Head-up tilt lowers IOP and improves RGC dysfunction in glaucomatous DBA/2J mice

The inbred DBA/2J (D2) mouse strain is a well established model of spontaneously elevated intraocular pressure (IOP), progressive glaucomatous loss of retinal ganglion cells (RGCs), and early damage of RGC axons at the level of optic nerve head. Pattern electroretinogram (PERG) studies have shown that surviving RGCs in mice 6–12-month-old may be dysfunctional. RGC dysfunction seems to be IOP-dependent, since it may be exacerbated by means of acute IOP elevation with head-down body tilt.

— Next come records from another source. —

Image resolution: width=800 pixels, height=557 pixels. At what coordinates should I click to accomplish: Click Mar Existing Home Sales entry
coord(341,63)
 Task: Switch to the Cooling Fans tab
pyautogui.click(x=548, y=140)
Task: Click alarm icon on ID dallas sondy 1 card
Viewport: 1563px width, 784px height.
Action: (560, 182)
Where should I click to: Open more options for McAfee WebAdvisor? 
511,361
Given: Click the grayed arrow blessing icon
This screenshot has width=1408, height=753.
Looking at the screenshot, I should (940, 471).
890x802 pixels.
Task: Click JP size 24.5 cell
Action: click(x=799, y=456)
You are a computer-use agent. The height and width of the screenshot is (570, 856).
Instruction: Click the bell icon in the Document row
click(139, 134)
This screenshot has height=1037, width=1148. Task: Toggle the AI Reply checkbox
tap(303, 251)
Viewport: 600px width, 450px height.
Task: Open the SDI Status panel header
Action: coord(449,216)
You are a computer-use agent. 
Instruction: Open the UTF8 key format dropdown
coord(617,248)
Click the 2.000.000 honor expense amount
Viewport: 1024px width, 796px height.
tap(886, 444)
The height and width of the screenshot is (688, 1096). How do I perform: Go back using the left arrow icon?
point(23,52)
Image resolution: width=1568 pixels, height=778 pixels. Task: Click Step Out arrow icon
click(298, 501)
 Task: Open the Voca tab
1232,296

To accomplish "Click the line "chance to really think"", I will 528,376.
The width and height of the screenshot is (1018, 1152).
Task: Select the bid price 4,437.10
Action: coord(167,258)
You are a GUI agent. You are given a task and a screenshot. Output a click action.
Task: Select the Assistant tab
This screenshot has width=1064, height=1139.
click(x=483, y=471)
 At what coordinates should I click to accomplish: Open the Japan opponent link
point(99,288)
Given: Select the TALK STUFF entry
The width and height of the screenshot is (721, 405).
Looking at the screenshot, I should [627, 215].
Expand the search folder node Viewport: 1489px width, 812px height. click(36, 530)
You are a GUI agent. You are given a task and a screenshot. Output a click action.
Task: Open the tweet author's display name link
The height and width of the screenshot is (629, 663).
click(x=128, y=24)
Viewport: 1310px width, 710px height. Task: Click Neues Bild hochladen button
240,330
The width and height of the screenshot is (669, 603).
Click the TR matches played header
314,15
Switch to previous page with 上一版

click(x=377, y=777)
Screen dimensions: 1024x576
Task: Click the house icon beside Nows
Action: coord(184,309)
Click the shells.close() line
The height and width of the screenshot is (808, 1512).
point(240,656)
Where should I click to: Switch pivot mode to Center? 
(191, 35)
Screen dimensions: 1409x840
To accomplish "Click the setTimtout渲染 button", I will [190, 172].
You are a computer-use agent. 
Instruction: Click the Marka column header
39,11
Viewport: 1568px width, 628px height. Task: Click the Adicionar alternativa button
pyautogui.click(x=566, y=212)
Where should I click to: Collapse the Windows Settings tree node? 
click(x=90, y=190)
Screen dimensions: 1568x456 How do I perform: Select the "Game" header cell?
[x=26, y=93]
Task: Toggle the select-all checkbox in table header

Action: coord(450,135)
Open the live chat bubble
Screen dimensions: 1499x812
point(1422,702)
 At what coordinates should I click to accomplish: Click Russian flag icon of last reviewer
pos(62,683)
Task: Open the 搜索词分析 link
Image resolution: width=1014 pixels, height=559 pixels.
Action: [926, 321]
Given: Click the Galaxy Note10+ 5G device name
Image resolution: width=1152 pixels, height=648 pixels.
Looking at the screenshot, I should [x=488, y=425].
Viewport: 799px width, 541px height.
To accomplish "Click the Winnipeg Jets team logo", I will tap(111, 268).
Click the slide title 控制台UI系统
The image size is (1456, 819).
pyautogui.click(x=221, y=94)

Here we test the hypothesis that head-up body posture lowers IOP, resulting in improvement of PERG amplitude in aged D2 mice with glaucoma. We show that head-up body tilt induces age-independent IOP lowering whose magnitude increases with the angle of tilt. For a fixed angle (−60°) of head-up tilt, IOP progressively decreases with a time constant of about 5 min and stabilizes at a value lower by about 5–6 mm Hg compared to the baseline. Head-up tilt also results in an improvement of PERG amplitude in older D2 mice with glaucoma but not in younger D2 mice without glaucoma. Improvement of PERG amplitude in aged D2 mice upon head-up-induced IOP lowering is consistent with the idea that RGCs undergo a stage of IOP-dependent, reversible dysfunction before death. The head-up IOP/PERG protocol may represent a non-invasive way to probe the potential for recovery of RGC dysfunction in D2 mice.